-- BEGIN READING PASSAGE --
Farce as elimination qualifying stays for Bahrain

The elimination qualifying system is set to remain in place for the Bahrain GP after all following a bizarre twist of events in the last few days.

After the teams agreed to dump it completely and return to the 2015 format – seemingly with the support of Bernie Ecclestone – it appears that Jean Todt led a move to introduce a hybrid system, with elimination in Q1 and Q2, and Q3 as per 2015 with all cars running together.

This had been mooted several weeks ago after race engineers and team managers suggested that there would not be much activity in Q3.

It was this proposal which went to the F1 Commission for a fax vote today, rather than any proposal to abandon it. Unanimity is needed for any changes to this change and since no agreement could be found under the rules there is no choice but to go back to the elimination format, exactly as used in Australia.

It would appear that it is being given one more chance ahead of further possible changes for China.

27 Comments

Filed under F1, F1 News, Grand Prix News

27 responses to “Farce as elimination qualifying stays for Bahrain

  1. Off Track

    Clearly old Steptoe has gone stark raving mad, and so have Todt and all the principals and managers toeing the line.
    I would love all the drivers to refuse to take part as a unified body until this dismal governance of the sport is addressed [fat chance]

    • petes

      I would too. We won’t see it happen though because there will be entrenched (mis)respect by drivers for their Team Owner/Principal. Williams is a classic point, for example. Not too hard to find others…..

  2. Mick

    Farce indeed! Quite a week for F1 with this and the announcement of the end of free F1 tv coverage in the UK. I really think the teams and long term major sponsors need to protest very loudly and publicly now about the way both sporting and commercial management of the sport has gone wrong.

    The big players in the sport must surely look again at the idea of setting up an alternative championship without Bernie & CVC when the current deal ends in (2020?)

    Bernie’s business model of squeezing maximum cash from pay per view TV rights and deserting classic race venues for new one’s with no fans but deep pockets won’t work long term.

    My alternative F1 would be along the lines of..

    a) the sport pays tracks to host a race but manages the event and takes ticket and merchandise revenue. Classic tracks will be protected and spectator figures high. Reach out to new venues that are important to sponsors and not just the ones that pay the most.

    b) make race weekends 2 days. It will keep costs down and help with logistics and a busy calendar.
-- END READING PASSAGE --
_DIRECTIVE 1:_ Lay out the stored data entries as a JSON list of strings, one string per line, from the line containing "Where should I click to: Click" up to and including the last line of the entries, leaving out any blank lines.
The text and the entries come from unrelated sources.
-- BEGIN TASK INPUT --
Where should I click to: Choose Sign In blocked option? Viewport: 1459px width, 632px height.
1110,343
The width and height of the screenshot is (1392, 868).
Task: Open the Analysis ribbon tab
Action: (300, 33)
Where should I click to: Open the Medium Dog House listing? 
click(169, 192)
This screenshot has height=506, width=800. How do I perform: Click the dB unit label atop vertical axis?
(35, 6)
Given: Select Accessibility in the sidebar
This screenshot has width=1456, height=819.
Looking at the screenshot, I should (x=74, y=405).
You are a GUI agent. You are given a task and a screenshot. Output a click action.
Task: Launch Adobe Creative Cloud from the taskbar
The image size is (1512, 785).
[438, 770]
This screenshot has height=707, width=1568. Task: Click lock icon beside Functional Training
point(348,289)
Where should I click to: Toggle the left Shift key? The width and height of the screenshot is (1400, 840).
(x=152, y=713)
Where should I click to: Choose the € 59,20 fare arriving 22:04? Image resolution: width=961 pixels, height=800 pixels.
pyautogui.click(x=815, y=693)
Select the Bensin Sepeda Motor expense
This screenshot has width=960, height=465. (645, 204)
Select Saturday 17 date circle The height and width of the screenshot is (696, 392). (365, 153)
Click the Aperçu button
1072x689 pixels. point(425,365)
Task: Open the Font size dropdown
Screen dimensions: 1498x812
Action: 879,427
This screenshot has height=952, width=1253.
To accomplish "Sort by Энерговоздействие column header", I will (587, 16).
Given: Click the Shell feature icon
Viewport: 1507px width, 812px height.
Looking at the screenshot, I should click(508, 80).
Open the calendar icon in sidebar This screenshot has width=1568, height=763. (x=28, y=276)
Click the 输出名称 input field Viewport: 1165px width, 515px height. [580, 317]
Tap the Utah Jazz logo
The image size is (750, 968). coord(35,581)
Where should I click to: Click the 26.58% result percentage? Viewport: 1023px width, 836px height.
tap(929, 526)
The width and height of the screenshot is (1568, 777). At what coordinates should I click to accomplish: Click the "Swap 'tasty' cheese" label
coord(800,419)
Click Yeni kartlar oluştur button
-- END TASK INPUT --
_DIRECTIVE 2:_ In the article on Bahrain qualifying, what kind of vote did the F1 Commission hold on the proposal?

_RESPONSE 1:_
[
  "Where should I click to: Click the 26.58% result percentage? Viewport: 1023px width, 836px height.",
  "tap(929, 526)",
  "The width and height of the screenshot is (1568, 777). At what coordinates should I click to accomplish: Click the \"Swap 'tasty' cheese\" label",
  "coord(800,419)",
  "Click Yeni kartlar oluştur button"
]

_RESPONSE 2:_ A fax vote.